Otro proletario oloroso a su propio meao (fábula laboral)

Habría que contar un cuento para soportar desvelos que diga más o menos cómo comenzó la escalada hacia el triunfo de los obreros que permanecían en sus puestos para beneficio y mejoramiento del país. Trepó, siguió recomendaciones, buscó aliento en los supervisores y, a cambio de su firma aprobatoria en la hoja de evaluación, reveló nombres de defectos, dueños de causas de suspensión.
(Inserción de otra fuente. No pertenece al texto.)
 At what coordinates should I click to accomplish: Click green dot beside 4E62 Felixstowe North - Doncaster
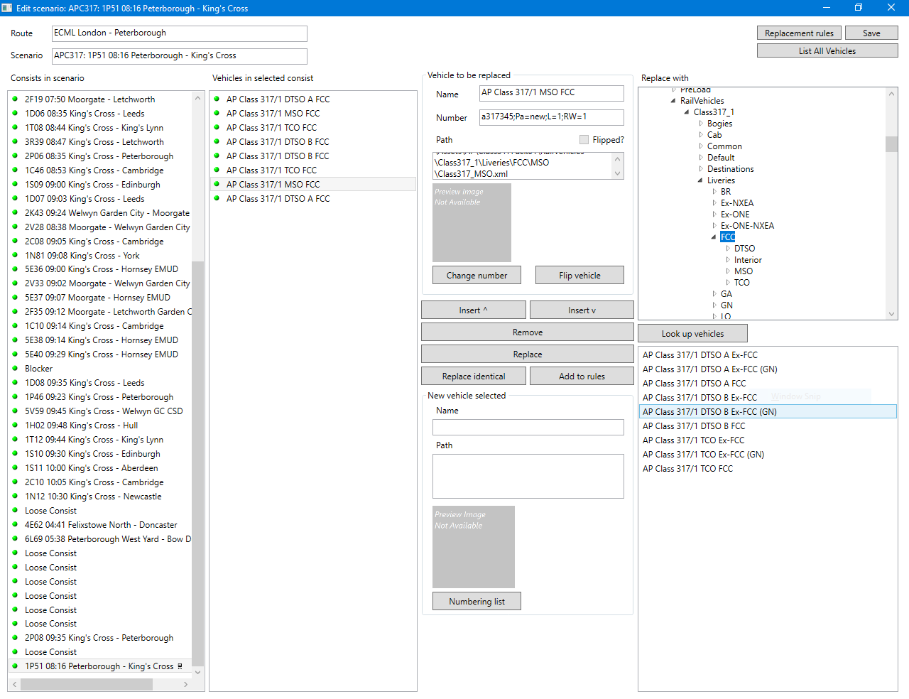point(15,524)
Fue premiado con una reclasificación y oficina con vista a la bahía. Condicionó su mente a un estado de necesidad ficticio que le permitía sentirse excluido de responsabilidad porque causaba un mal menor que el “peligro inminente” que venía aparejado de la certeza de permanecer en la misma y baja escala salarial.

Marcó varios números telefónicos de gente conectada y les habló de la necesidad que tenía de cambiar su nivel de conexión. Invitó a algunos a tomar café. Se fijó en la consistencia del líquido en cada restaurant, en el parpadeo de sus interlocutores cada vez que les espetaba la petición de auxilio jurisdiccional y siempre, antes de comenzar a hablar, les lanzaba la miradita particular de los sanbernardos a punto de congelación en los Alpes suizoz, como queriendo comunicar que el rescatador de momento se convertía en sujeto necesitado de rescatación.

Cuando pasó lo que pasó, que fue un crimen digital que involucraba cierto fraude bancario, Jeremy alegó que lo hizo, sí, pero que obedecía órdenes de arriba que, de lo contrario, su osadía le hubiese costado el trabajo. “Con el trabajo que me dio conseguir este trabajo”, le dijo al procurador.

El jefe, a su vez, alegó que los trámites se hicieron por el libro y que el libro tenía un error. Los procedimientos descritos no conducían al resultado de la compraventa lícita sino a un traspaso de propiedad no permitido por la ley. Ahí fue que se le nubló el entendimiento a Jeremy, porque jamás pensó que su jefe fuera capaz de mentir con tanta precisión y convicción, tanta que logró convencer de su inocencia al juez.

Jeremy fue negligente esa noche, no llamó a su mujer al enterarse de la exculpación de su queridísimo ex-jefe y, por lo tanto, no le avisó que era libre antes de que fuera perdiendo la noción del tiempo mientras bebía con los panas en el bar. Un anuncio en el baño del Departamento de la Familia lo convidaba a dejarlo todo, es decir, soltar el aparato mientras lo aguantaba en la posición correcta para mear, sólo para pensar en los hijos. “¿Sabes que están haciendo ahora tus hijos?”, cuestionaba la publicidad látigo a los meones del local.

Jeremy lo soltó y -cuando llegó a su casa- su mujer le reclamó no por la tardanza ni por el tufo a alcohol sino por la peste a meao.